■ **Bloc de texte**

◆ ◆ ◆ ◆ ◆ ◆ ◆

Je suis né en 1911 à Pittsburgh, en Pennsylvanie, fils de John MacLeod Fowler et de Jennie Summers Watson Fowler. Mes parents ont eu deux autres enfants, mon frère cadet, Arthur Watson Fowler et ma sœur encore plus jeune, Nelda Fowler Wood. Mon grand-père paternel, William Fowler, était un mineur de charbon à Slammannan, près de Falkirk, en Écosse, qui a émigré à Pittsburgh pour trouver du travail comme mineur de charbon vers 1880. Mon grand-père maternel, Alfred Watson, était épicier. Il a émigré à Pittsburgh, également vers 1880, de Taniokey, près de Clare dans le comté d’Armagh, en Irlande du Nord. Ses parents ont enseigné à la National School, l’école secondaire locale pour enfants, à Taniokey, pendant soixante ans. La famille vivait dans la partie centrale du bâtiment scolaire ; mon arrière-grand-père enseignait aux garçons dans une aile du bâtiment et mon arrière-grand-mère enseignait aux filles dans l’autre aile. L’école est toujours là et je suis allé la voir.

J’ai été élevé à Lima, dans l’Ohio, à partir de l’âge de deux ans, lorsque mon père, un comptable, a été transféré de Pittsburgh à Lima. Chaque été, pendant mon enfance, la famille est retournée à Pittsburgh pendant les vacances de mon père. Il était un ardent sportif et grâce à lui, je suis devenu (et je suis toujours) un fidèle fan des Pirates de Pittsburgh de la Ligue nationale de baseball et des Steelers de Pittsburgh de la Ligue nationale de football.

◆ ◆ ◆ ◆ ◆ ◆ ◆

■ **Tâche**
Recopiez, s'il vous plaît, le passage du récit autobiographique qui commence aux mots « J’ai été élevé » et s'arrête après « nationale de football. ». Appuyez-vous uniquement sur le récit autobiographique.

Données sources
◆ ◆ ◆ ◆ ◆ ◆ ◆

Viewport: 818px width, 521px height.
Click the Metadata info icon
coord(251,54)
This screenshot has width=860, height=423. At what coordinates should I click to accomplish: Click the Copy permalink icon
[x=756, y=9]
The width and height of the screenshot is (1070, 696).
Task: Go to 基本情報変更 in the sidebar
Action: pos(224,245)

◆ ◆ ◆ ◆ ◆ ◆ ◆

■ **Réponse**
J’ai été élevé à Lima, dans l’Ohio, à partir de l’âge de deux ans, lorsque mon père, un comptable, a été transféré de Pittsburgh à Lima. Chaque été, pendant mon enfance, la famille est retournée à Pittsburgh pendant les vacances de mon père. Il était un ardent sportif et grâce à lui, je suis devenu (et je suis toujours) un fidèle fan des Pirates de Pittsburgh de la Ligue nationale de baseball et des Steelers de Pittsburgh de la Ligue nationale de football.